This is a story about a graph.
Inspiration struck just before sunrise one Sunday morning. 8 of us, too tired to sleep, decided to construct a relationship map of the local swing dancing scene. Naturally, the discussion turned to relationships on a micro level … who dances with who, who asks who, and the like, a topic quickly abandoned since gossip is a much more readily available data at 5am in the morning. But the seed was sown and my mind was compelled to tend it. On Monday I borrowed a copy of Tufte’s The Visual Display of Quantitative Information from work and, well, if you don’t feel like drawing a graph after reading that book there is something wrong with you.

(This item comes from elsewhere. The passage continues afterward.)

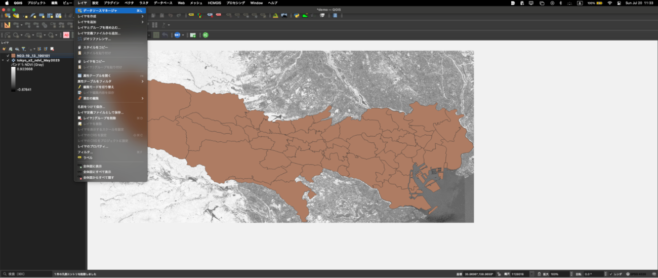This screenshot has height=278, width=658.
Task: Click the filter legend icon in Layers panel
Action: 23,49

On the following Wednesday I packed up my laptop and set off to brat pack (my performance troupe) rehearsal. Innocuously planted in the line of other machines waiting to play music or show off videos, my iSight went unnoticed as it snapped a picture of the dance floor every second during social dancing, weaving them together into a little over 1 minute of footage.
That Friday after a few too many post work beers at the local, being in an appropriate data collection mood I reviewed the footage and created a two column table: lead on the left, follow on the right, one row per song. The low quality of the iSight made identifying couples towards the rear of the hall tricky, but the tendency of dancers to generally wear distinctly colored clothes made it possible.
A brief stint of research led me to Processing, a Java environment for creating neat data visuals. I would have preferred something with ruby, but you take what you can get. My Java was a bit rusty, and the collection handling was downright clumsy to what I was used to in ruby, but after a Saturday of hacking I had something I’m quite proud of. Behold, the "dancing network of brat pack for the 15th August:
I tried to apply many of Tufte’s ideas in the creation of this graph. It was initially presented vertically, but I rotated it so it was easier to compare the histograms. Chart-junk is kept to a minimum, only the horizontal lines representing each dancer are non-data carrying, and the connecting lines were deliberately thinned and lightened to make interpreting the myriad of partnerships easier. Labels use a serif font and also provide scale information and except for one are all presented horizontally.
Looking forward, I’d like to collect some richer data – both more of the same and also extra information like tempo of song – to incorporate into the graph. I suspect the best way to do this would be to record normal video rather than timelapse, to both grab the audio and also make identifying partnerships easier.